C.S. Lewis, in a personal letter to Arthur Greeves, 1930
Tolkien once remarked to me that the feeling about home must have been quite different in the days when a family had fed on the produce of the same few miles of country for six generations, and that perhaps this was why they saw nymphs in the fountains and dryads in the wood—they were not mistaken for there was in a sense a real (not metaphorical) connection between them and the countryside. What had been earth and air and later corn, and later still bread, really was in them.
Ayn Rand, The Fountainhead
He looked at the granite. To be cut, he thought, and made into walls. He looked at a tree. To be split and made into rafters. He looked at a streak of rust on the stone and thought of iron ore under the ground. To be melted and to emerge as girders against the sky. These rocks, he thought, are here for me; waiting for the drill, the dyna-mite and my voice; waiting to be split, ripped, pounded, reborn; waiting for the shape my hands will give them.

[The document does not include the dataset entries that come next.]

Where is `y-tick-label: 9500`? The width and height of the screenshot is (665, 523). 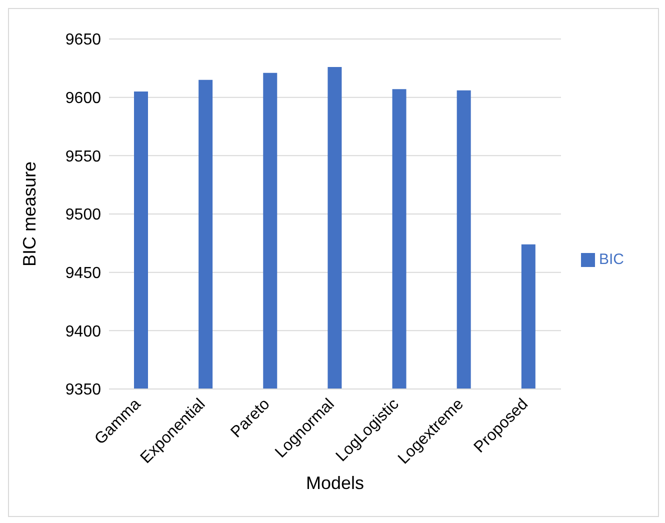 y-tick-label: 9500 is located at coordinates (84, 215).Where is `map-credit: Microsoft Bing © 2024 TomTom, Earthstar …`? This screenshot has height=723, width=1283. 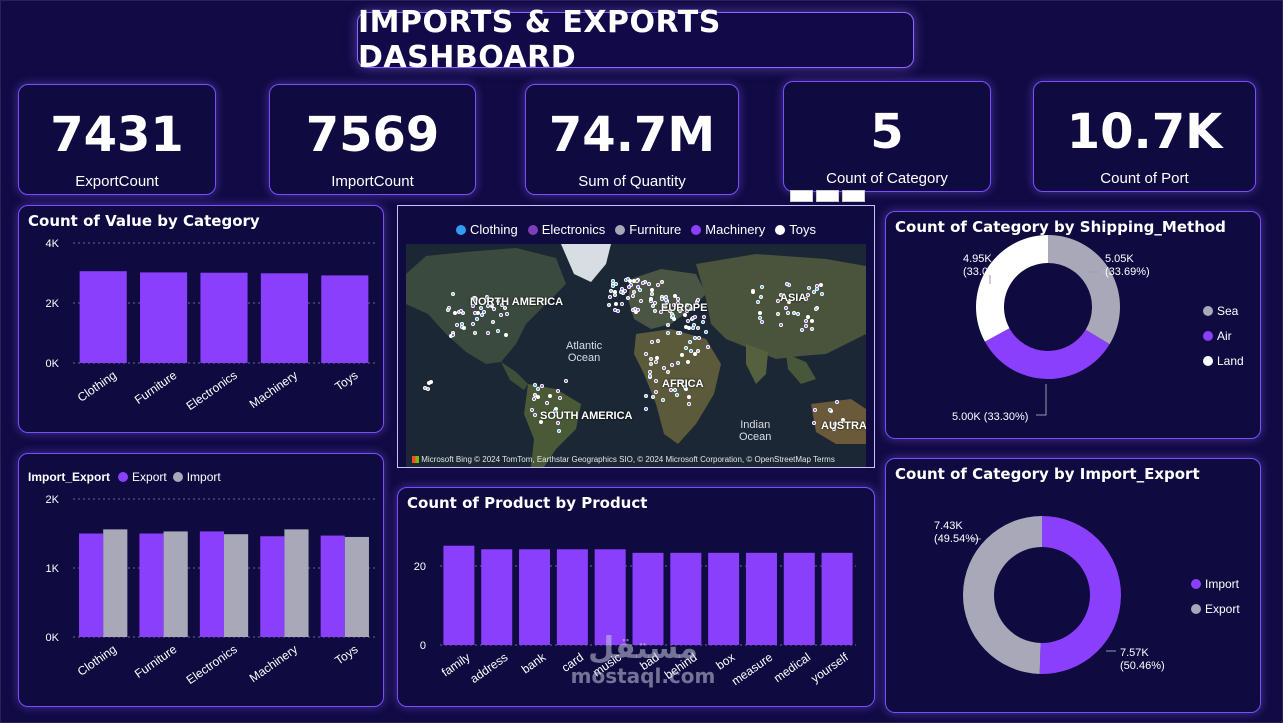 map-credit: Microsoft Bing © 2024 TomTom, Earthstar … is located at coordinates (624, 460).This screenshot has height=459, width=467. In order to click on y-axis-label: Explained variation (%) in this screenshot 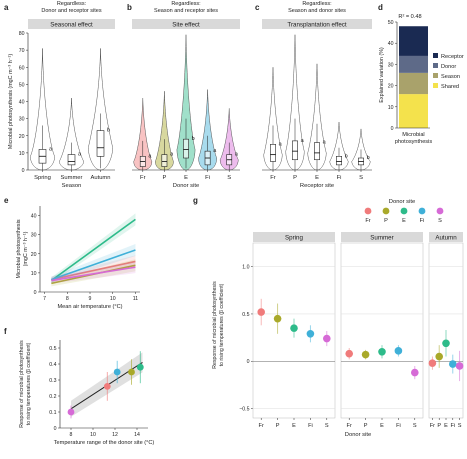, I will do `click(382, 75)`. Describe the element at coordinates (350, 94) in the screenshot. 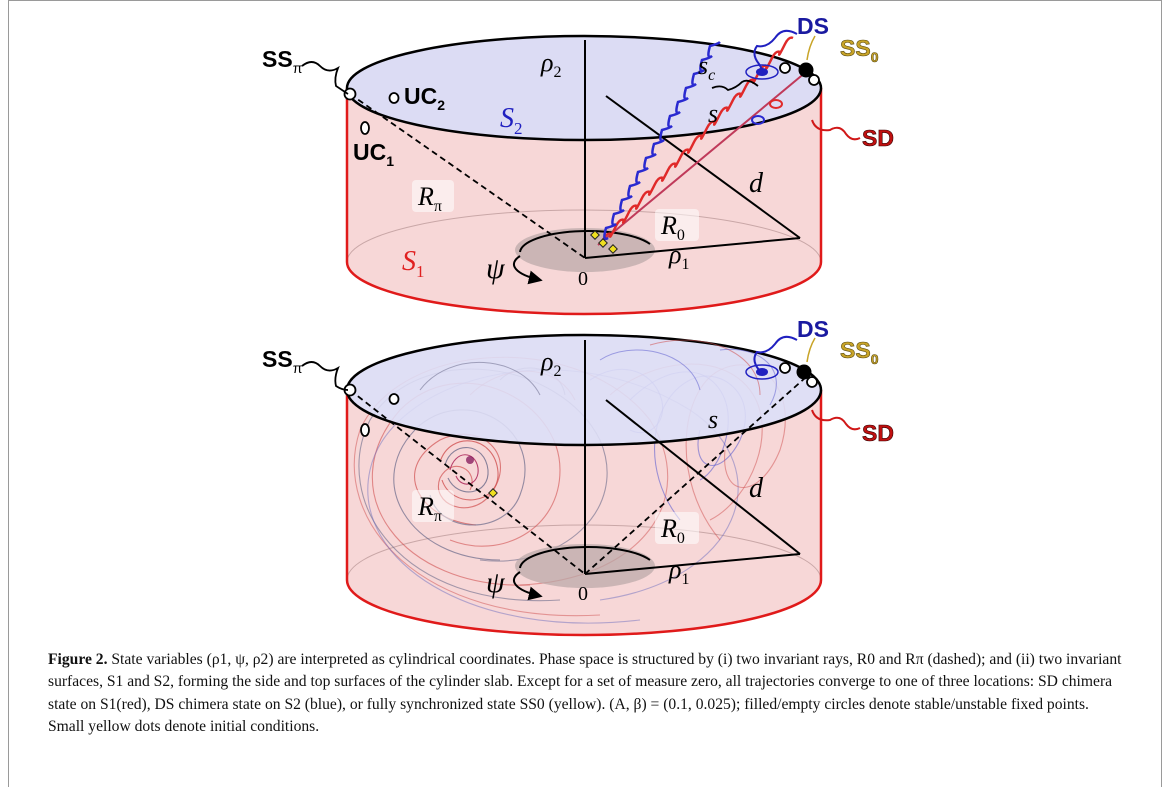

I see `ss-pi-point` at that location. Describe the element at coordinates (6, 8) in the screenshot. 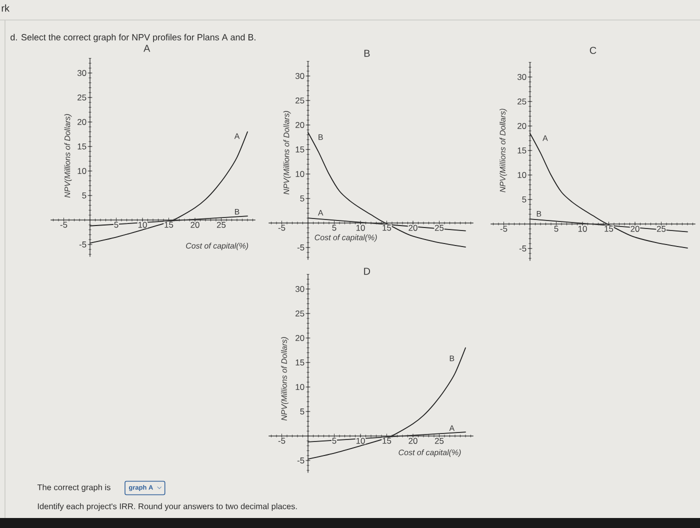

I see `text: rk` at that location.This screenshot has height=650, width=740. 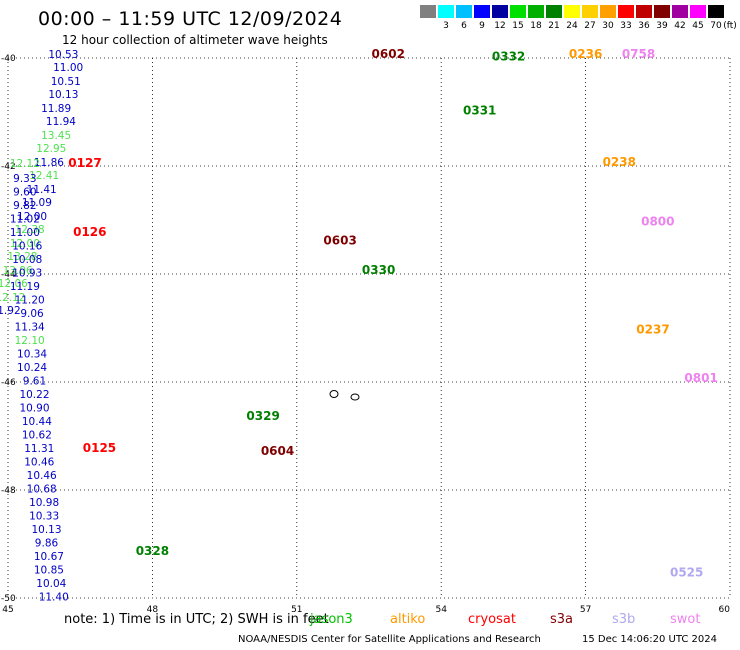 What do you see at coordinates (408, 620) in the screenshot?
I see `satellite-altiko: altiko` at bounding box center [408, 620].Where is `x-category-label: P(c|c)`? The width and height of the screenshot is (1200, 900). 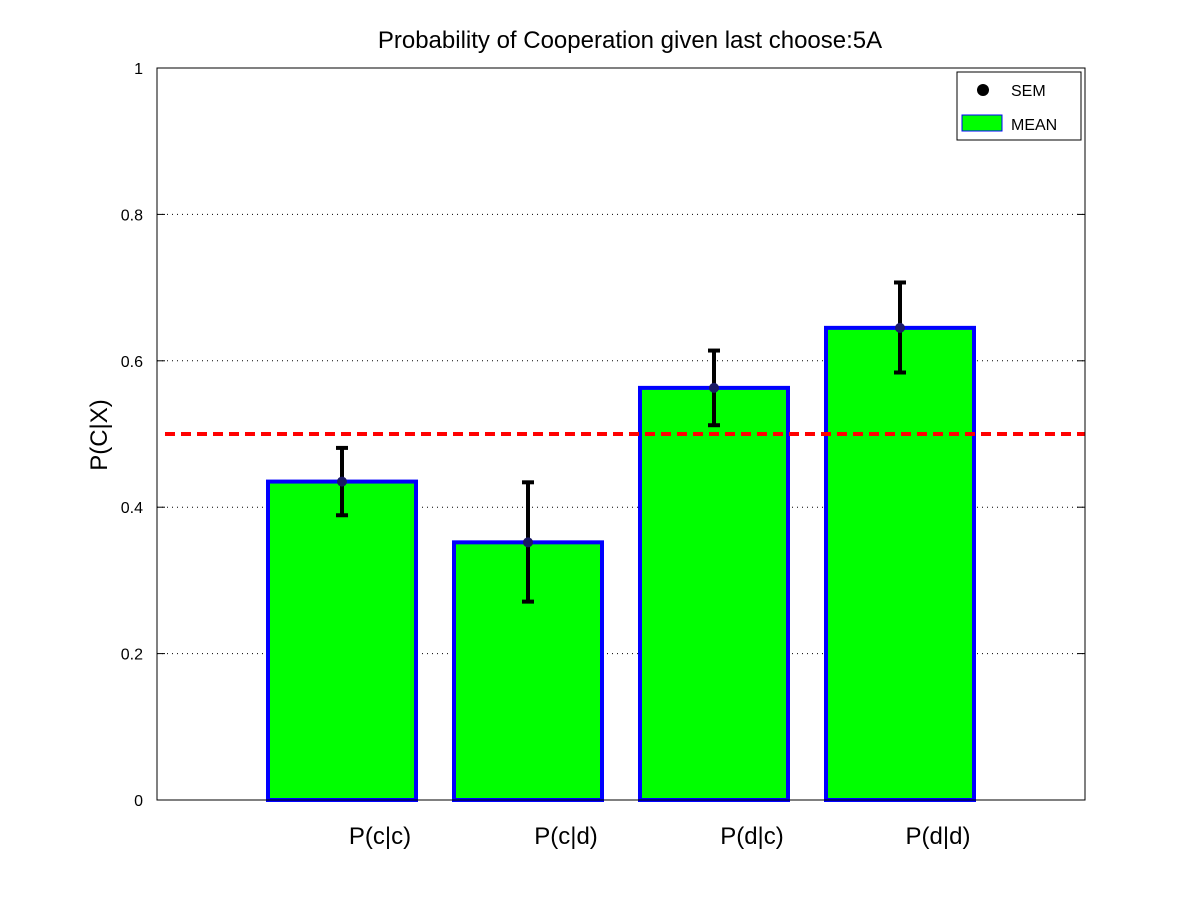 x-category-label: P(c|c) is located at coordinates (380, 836).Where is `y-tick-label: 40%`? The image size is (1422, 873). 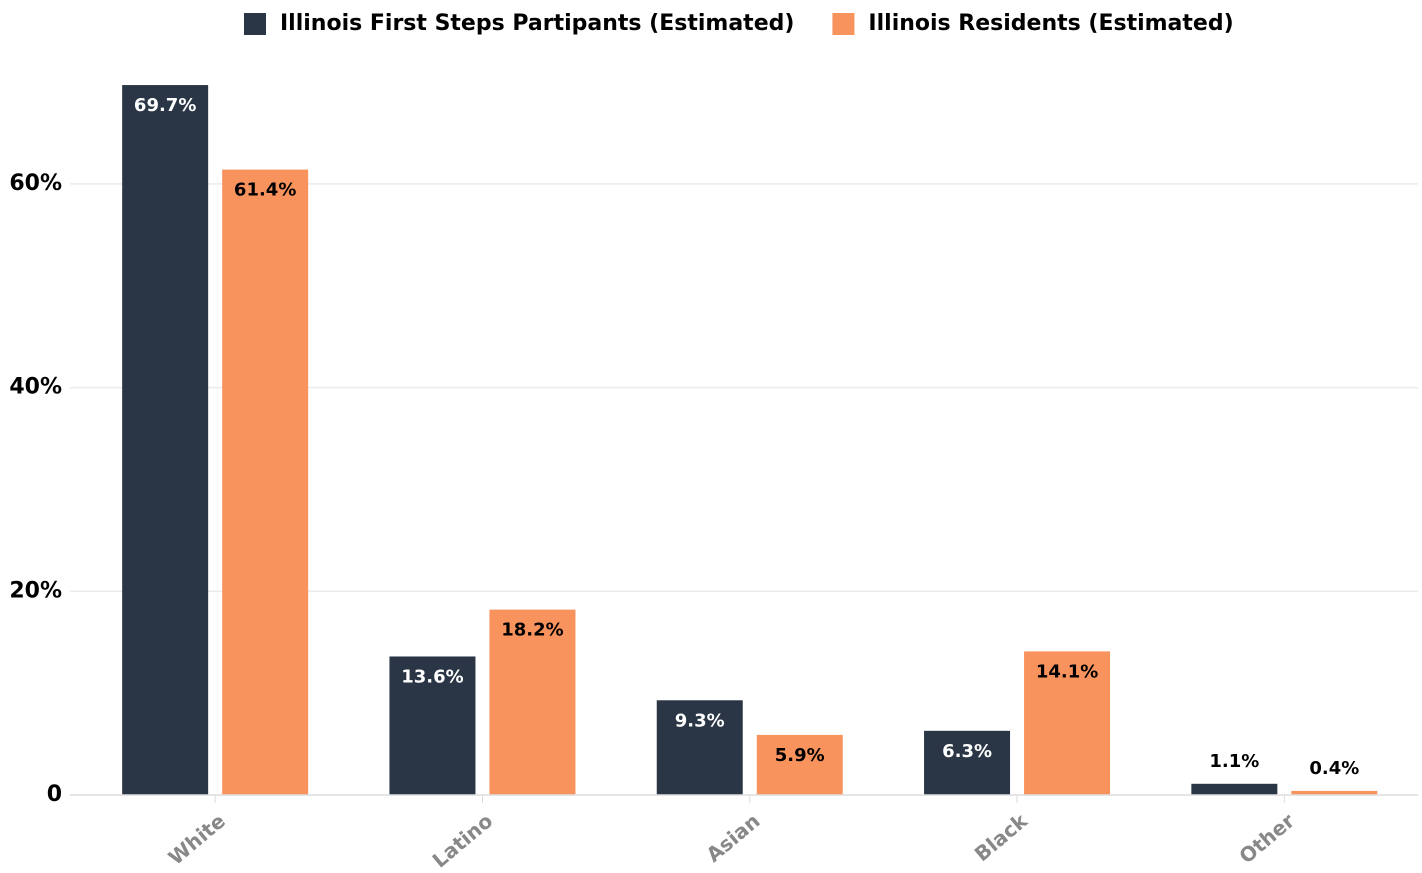
y-tick-label: 40% is located at coordinates (36, 388).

So much to the point. Synthetic man is uprooted in many ways. How can you develop a sense of belonging if you live in a desert of concrete and blacktop? How can you preserve a sense of awe if the only natural thing you see is the little patch of sky overhead when (if!) you look up?
If your whole world is man-made (in the sense of the Ayan Rand quote) and your food is as processed as your thoughts, your inside is as much of a desert as your surroundings are, with nothing left to transcend your material existence.